One of the biggest remaining uncertainties is just how fast human-to-human transmission occurs. Although animals were implicated in the first infections, confirmed cases in health care workers suggest the virus is better equipped to move between people than once thought, Kirsty Short, a virologist at the University of Queensland in Australia, tells Nicky Phillips, Smriti Mallapaty and David Cyranoski at Nature News. The identity of the species originally carrying the virus also remains unknown, as a variety of marine creatures, poultry and red meats are shipped into Wuhan’s Hunan South Market each day. On Wednesday, a team of researchers in China published a peer-reviewed study in the Journal of Medical Virology that pinpoints snakes as a possible culprit, though other animals may also be capable of carrying the virus.

This week, millions of people will be traveling to China for Lunar New Year on January 25. However, as Qin and Wang report for the New York Times, many have begun to cancel their trips to the Wuhan and surrounding regions.

Today, the World Health Organization is convening to discuss whether to declare the outbreak an international public health emergency. This designation, if approved, will effectively sound an international alarm, meant to spur countries into leveraging further resources to stop the disease from spreading further.

But already, countries around the globe have leapt into action. Airports, including several international hubs in the United States like New York’s John F. Kennedy and Los Angeles International, have set up additional security screenings for passengers arriving from infected areas. Some hospitals are also now requesting recent travel information from new patients with Wuhan-like symptoms.

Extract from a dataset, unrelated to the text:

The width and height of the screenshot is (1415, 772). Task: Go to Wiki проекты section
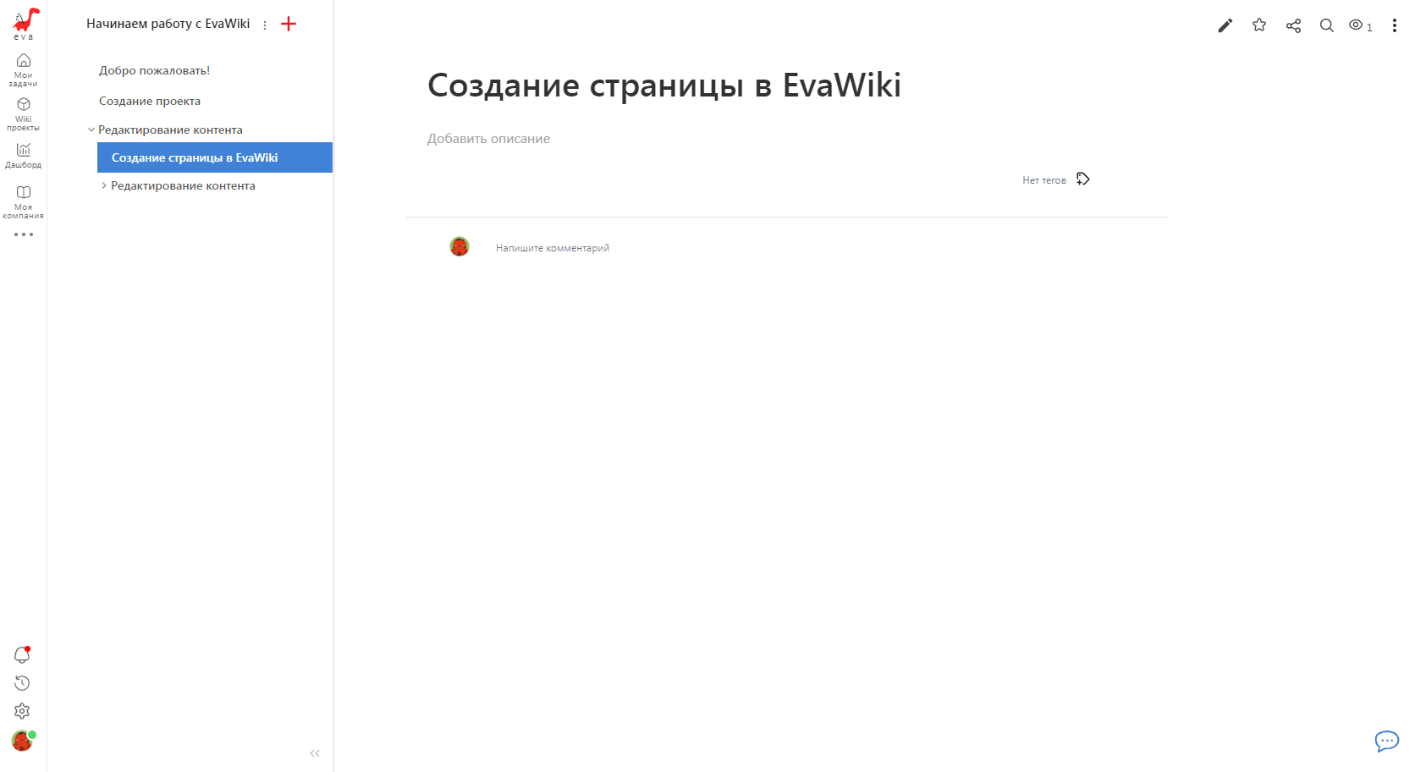[x=23, y=113]
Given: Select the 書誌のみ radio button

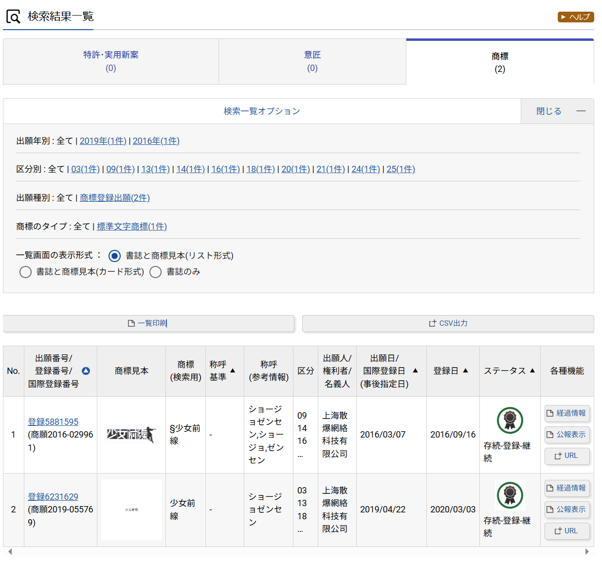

A transportation lockdown is now in place in Wuhan, where locals are also required to don face masks in public, and officials are ramping up screening at major transportation hubs, according to the New York Times.

“Until we have more information, it's really hard to know how worried we should be,” says Josie Golding, an infectious disease expert at the Wellcome Trust, in an interview with the BBC. Already, comparisons to SARS have fueled some fear, she says. But a lot has changed since then, she adds. Now, “we’re a lot more prepared to deal with those types of diseases.”